Resplandecía tanto mi calle que hasta abrieron en ella una condonería como
guiño pícaro de promesas de felicidad.
Los
magnolios son lo único fuerte que le queda a mi calle. En los últimos tiempos
le ha entrado un virus que aleja de ella a los clientes de los pocos comercios
que aún se mantienen abiertos. Es un virus que provoca escaparates sucios y
vacíos, aceras de silencio y paredes empapeladas con anuncios de shows porno.
Estoy temiendo que el virus de mi
calle sea contagioso.

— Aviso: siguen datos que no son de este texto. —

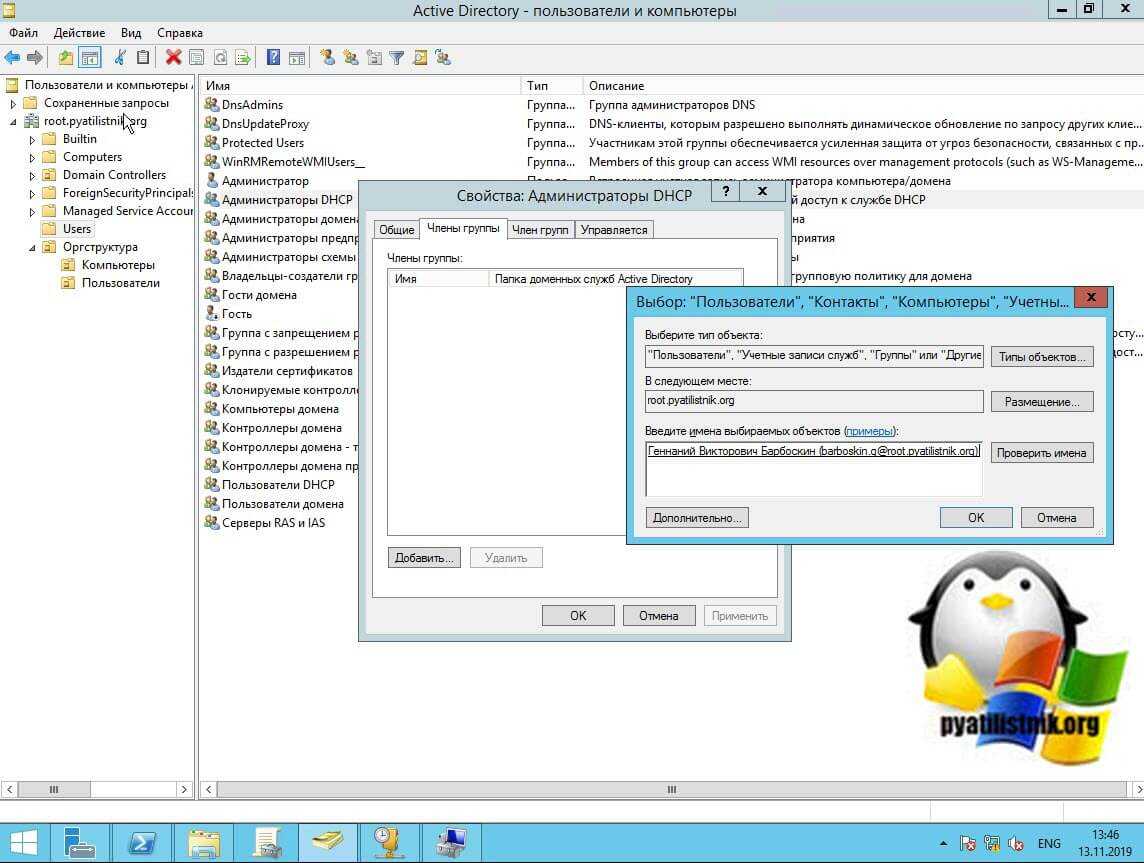Click the Типы объектов button
The image size is (1144, 863).
(x=1041, y=357)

La infección ha traspasado ya sus límites y se extiende
hacia el oeste, más allá de la Plaza de Lazúrtegui. Creo que ya ha contaminado
a la tienda del gallego más poderoso del mundo. Pronto otros establecimientos
serán también emponzoñados.
Queda un bar en mi calle. Por la noche beben en él cocodrilos
en los que brillan, aún con cierta dignidad, canas y calvas. A veces ponen un viejo
disco de vinilo de “Lone Star”. Una canción que habla de un lugar oscuro donde
no llega la luz. Se titula "Mi calle", pero yo no sé si estamos
hablando de la misma calle.
Fronterizos. Diario de León (21, junio, 2013)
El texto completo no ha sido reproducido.